Each line below containing the word "computer" needs to be shown.
── INPUT DATA ──
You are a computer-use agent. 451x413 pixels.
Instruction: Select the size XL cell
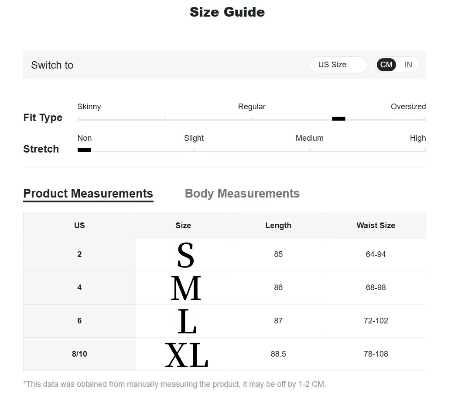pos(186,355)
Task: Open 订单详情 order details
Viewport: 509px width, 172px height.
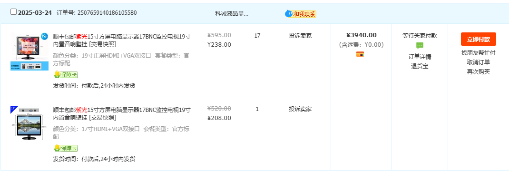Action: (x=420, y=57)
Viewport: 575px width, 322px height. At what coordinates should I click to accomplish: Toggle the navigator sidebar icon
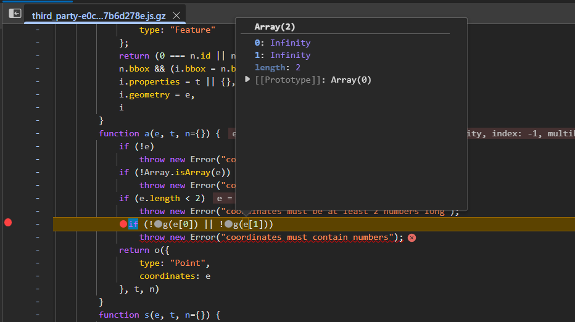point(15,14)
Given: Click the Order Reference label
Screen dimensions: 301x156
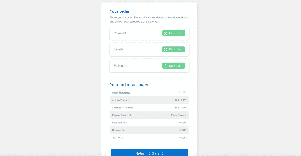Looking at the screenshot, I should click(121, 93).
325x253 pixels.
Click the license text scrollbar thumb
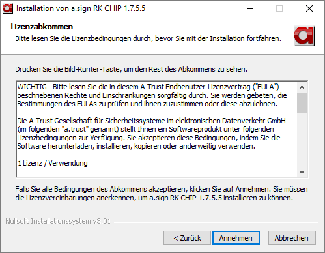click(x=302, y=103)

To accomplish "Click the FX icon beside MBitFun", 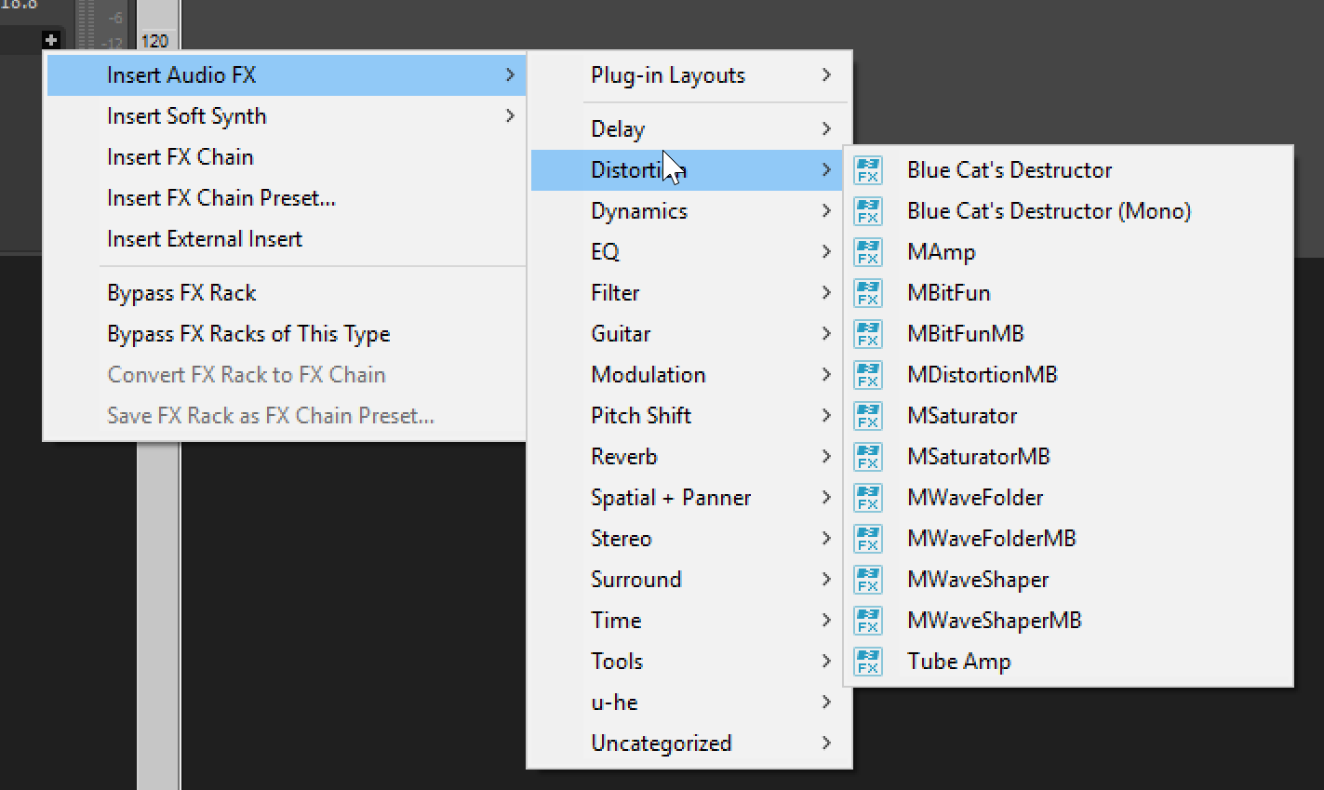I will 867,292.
───
── INPUT DATA ──
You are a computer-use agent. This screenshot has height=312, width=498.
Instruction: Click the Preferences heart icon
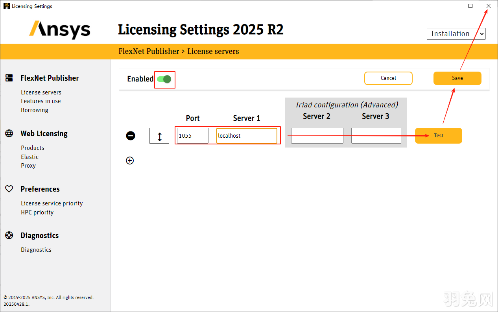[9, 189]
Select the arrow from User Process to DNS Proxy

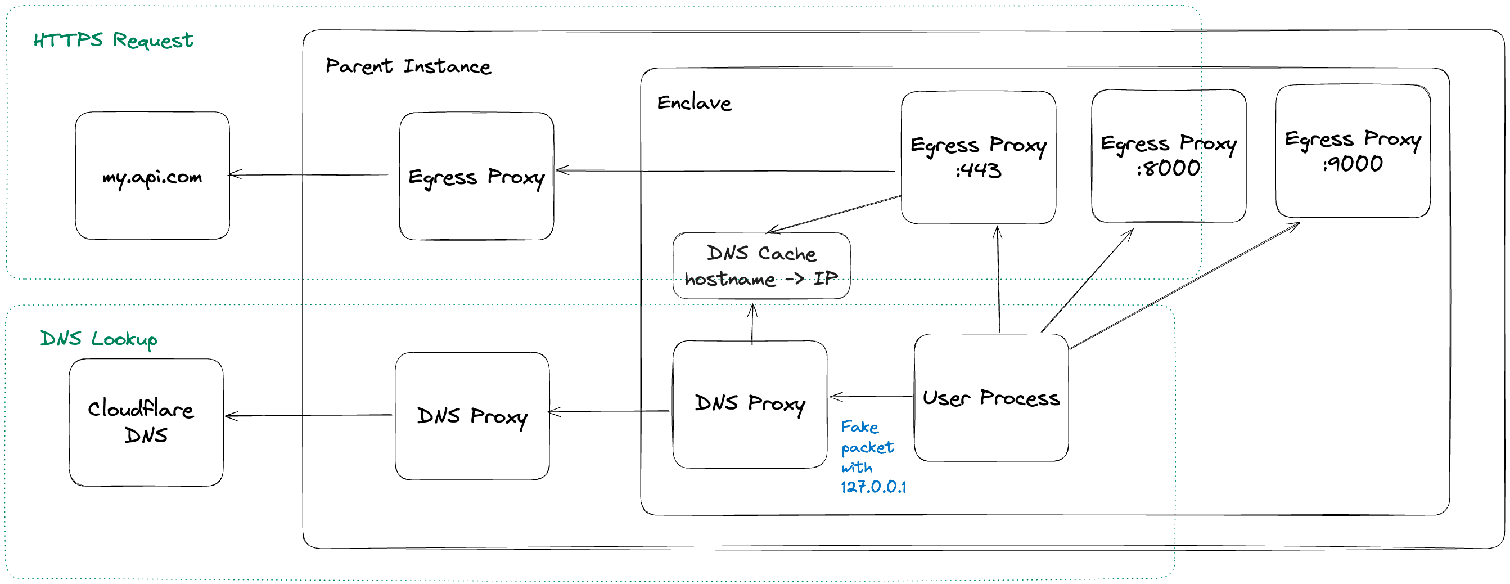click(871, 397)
───
── INPUT DATA ──
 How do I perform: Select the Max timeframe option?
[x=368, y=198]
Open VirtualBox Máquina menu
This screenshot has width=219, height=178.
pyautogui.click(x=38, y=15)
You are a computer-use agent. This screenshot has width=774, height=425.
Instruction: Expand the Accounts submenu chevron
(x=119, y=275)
───
**SOLUTION TO THIS EXERCISE:**
You are a computer-use agent. 451x413 pixels.
You are a computer-use agent. This screenshot has height=312, width=498.
You are a computer-use agent. This screenshot has width=774, height=425.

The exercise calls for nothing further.